=== Section Start ===
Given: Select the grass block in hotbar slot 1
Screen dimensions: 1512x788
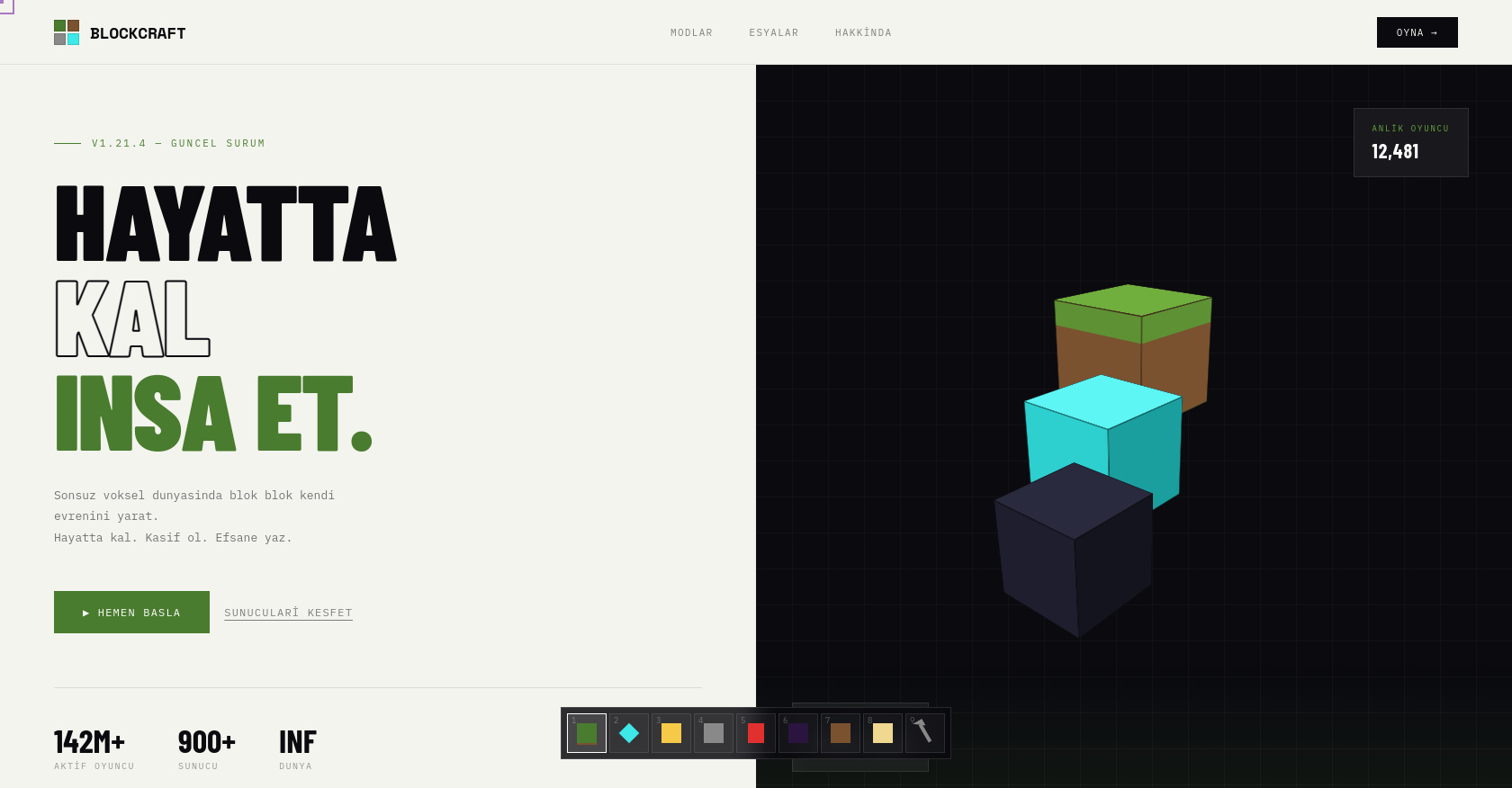Looking at the screenshot, I should 587,733.
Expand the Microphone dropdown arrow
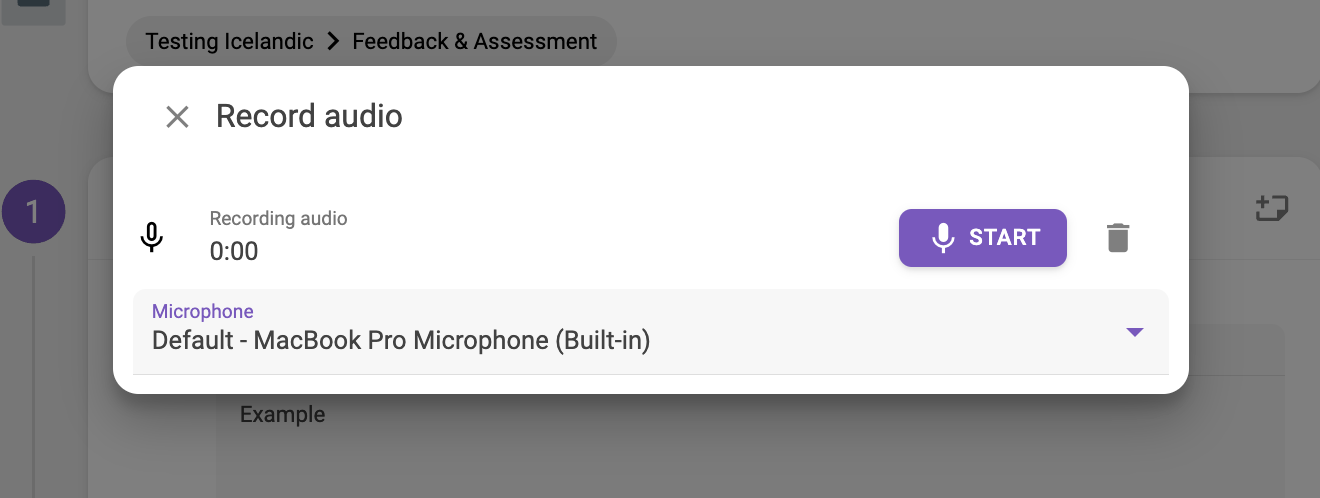1320x498 pixels. point(1134,332)

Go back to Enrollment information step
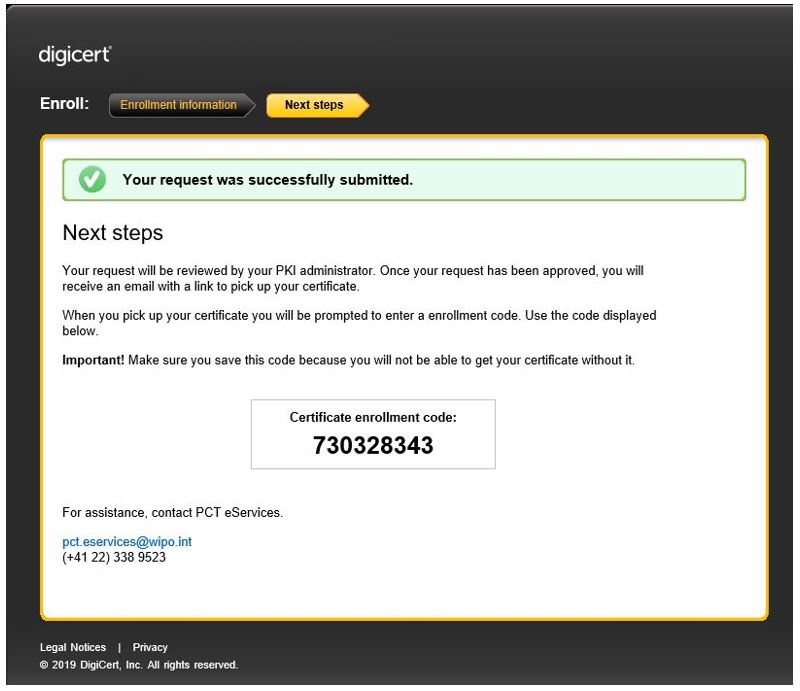[178, 105]
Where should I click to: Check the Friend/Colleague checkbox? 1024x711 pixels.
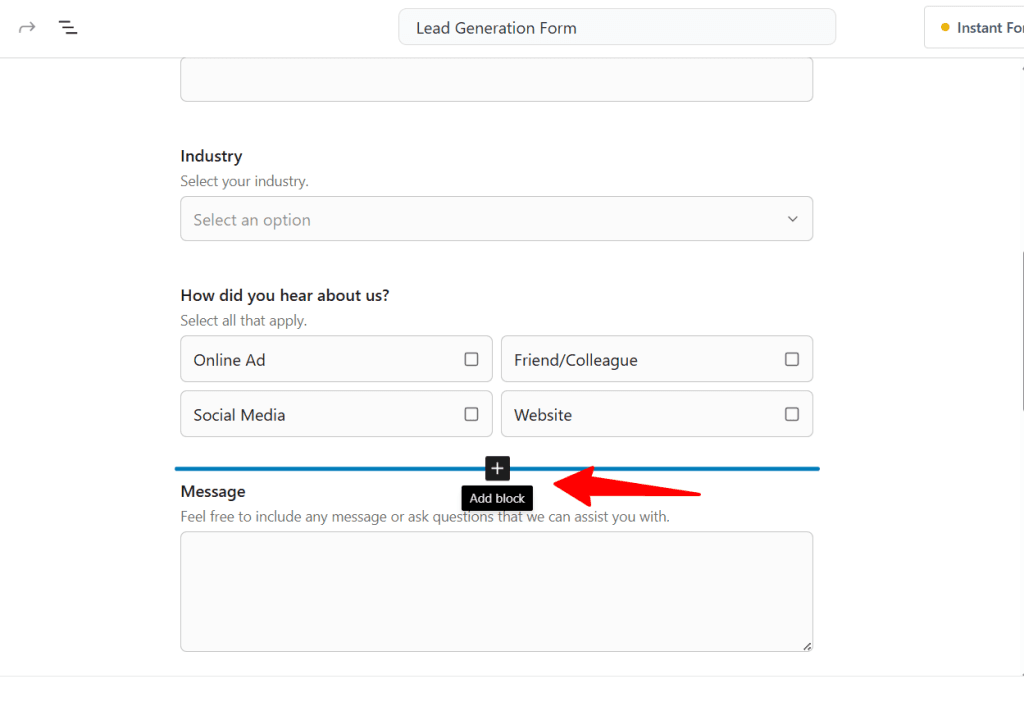point(791,359)
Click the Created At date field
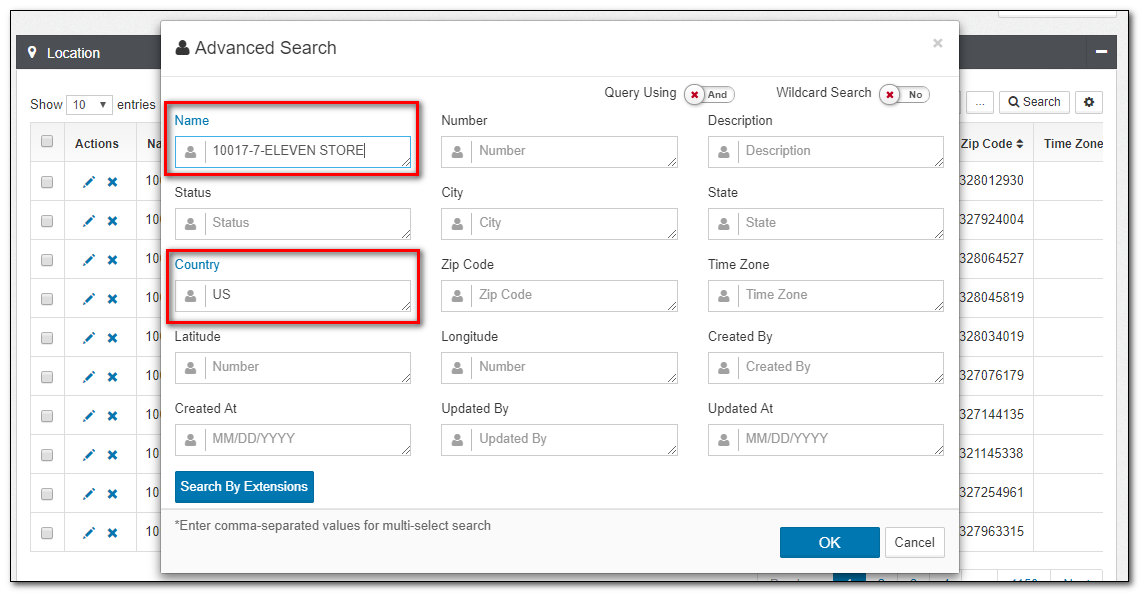The height and width of the screenshot is (593, 1140). point(292,440)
=== Section End ===
## ASSIGNMENT:
Could you output all the entries above exactly as written, leaving out the pictures?

## EXPECTED OUTPUT:
Given: Select the grass block in hotbar slot 1
Screen dimensions: 1512x788
Looking at the screenshot, I should 587,733.
Expand the Microphone dropdown arrow
1320x498 pixels. point(1134,332)

Go back to Enrollment information step
[178, 105]
Where should I click to: Check the Friend/Colleague checkbox? 1024x711 pixels.
point(791,359)
Click the Created At date field
The height and width of the screenshot is (593, 1140). point(292,440)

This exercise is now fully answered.